- Here it is folks, the last snippet of 2016, so without further ado let’s jump into our review of recent technological advances.
Biofuel – This genetically-altered algae can produce hydrogen gas at five times the rate of normal algae; and this salt-tolerant grass could be grown on previously marginal crop lands for biofuel production.
Solar – Research on perovskite solar panels dominates the news recently such as this hydrophobic polymer that will make them more stable, efficient and able to resist humidity. This idea uses solar panels to convert sunlight directly into a combustible hydrocarbon. And who would have thought that we could make solar panels from grass clippings, I certainly didn’t!
Wind – Very little is known about bat mortality caused by wind turbine farms, this research helps to shed light on the topic. Here is a cool idea to combine a mini wind turbine with an LED streetlamp. And if this design is adopted, perhaps we will see farms of wind turbines popup on roof tops in cities around the world.
Random & Fun – Newly designed nickel-vanadium electrodes could drive down the cost of converting water to hydrogen gas; while this 3-atom thick membrane could generate power in a salt-water solution. Wouldn’t you like a cell phone powered by mini bacterial wind farms? Or maybe you would prefer a suitcase that knows how to find you and follow you around the airport??
- The October 2016 NOAA global climate report shows a break from the string of record warmth. The temperatures were still well above 20th Century averages but not as grossly inflated as in the past stretch of months. This October 2016 was “only” the third hottest October on month and the lowest departure from average since November 2014.
- On December 20, 1606 the Virginia Company expedition set off for new lands to be called America and in honor of this event, my Google search of the month was “Virginia Company and GIS.” If you peel through the results, you might find this article by David Allen about the “Velasco Map.” And while this article on the “Velasco Map” is not exactly about the Virginia Company, it is rather compelling as it is an analysis of the map to determine if it might be a forgery.

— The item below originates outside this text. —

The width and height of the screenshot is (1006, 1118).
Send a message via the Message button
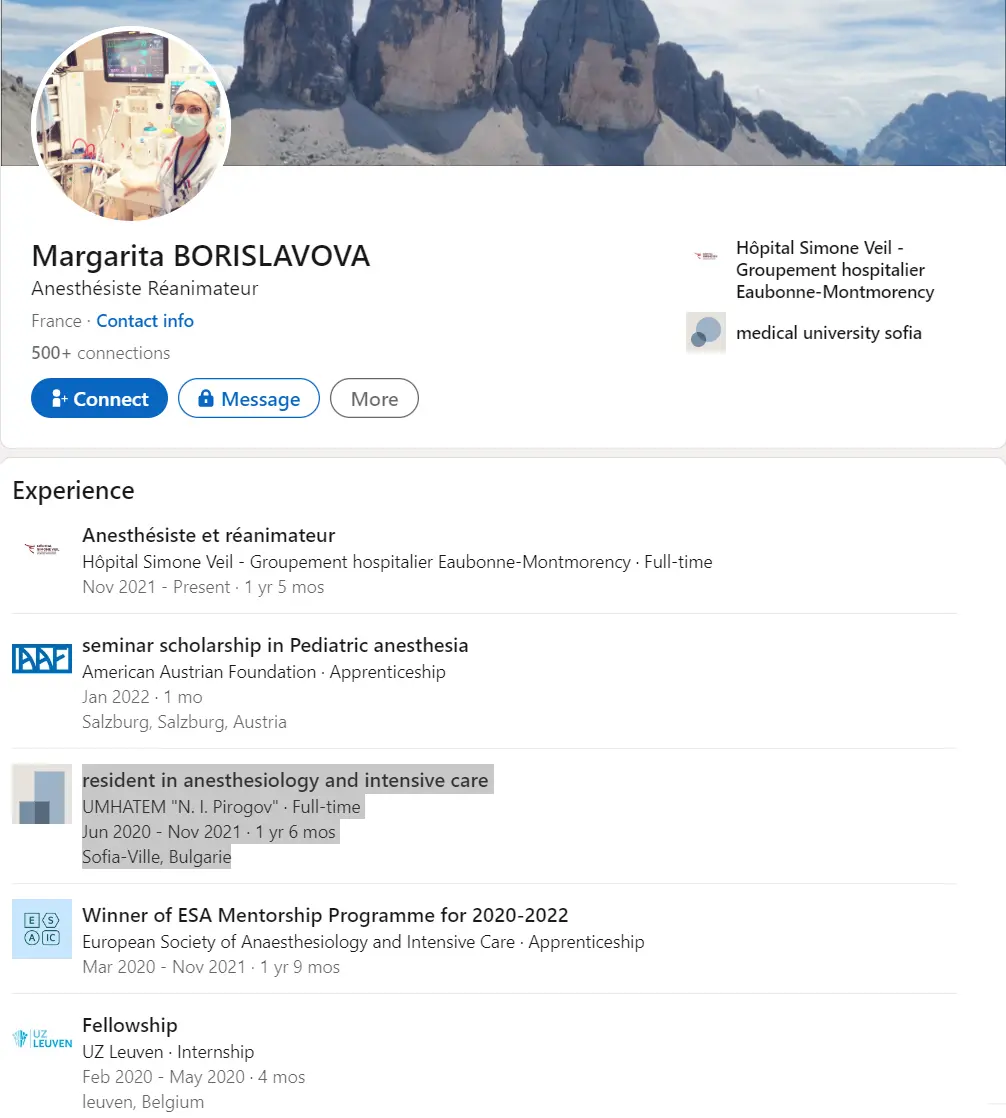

- This month we travel from an Appalachian town to one of the Midwest’s major cities with a review of Wisconsin’s largest city’s GIS, Milwaukee. I have to say that I am very impressed with the functionality you can find on their GIS homepage as they have provided nearly every type of mapping service you could expect. For novice users, they offer a robust list of premade web maps – the only critique I have is that the web maps must be viewed in Internet Explorer or Firefox as they require Silverlight which is not supported in Chrome. For more advanced users, Milwaukee GIS offers web services (such as a REST API), downloadable shapefiles as well as tabular datasets. Nice work Milwaukee GIS!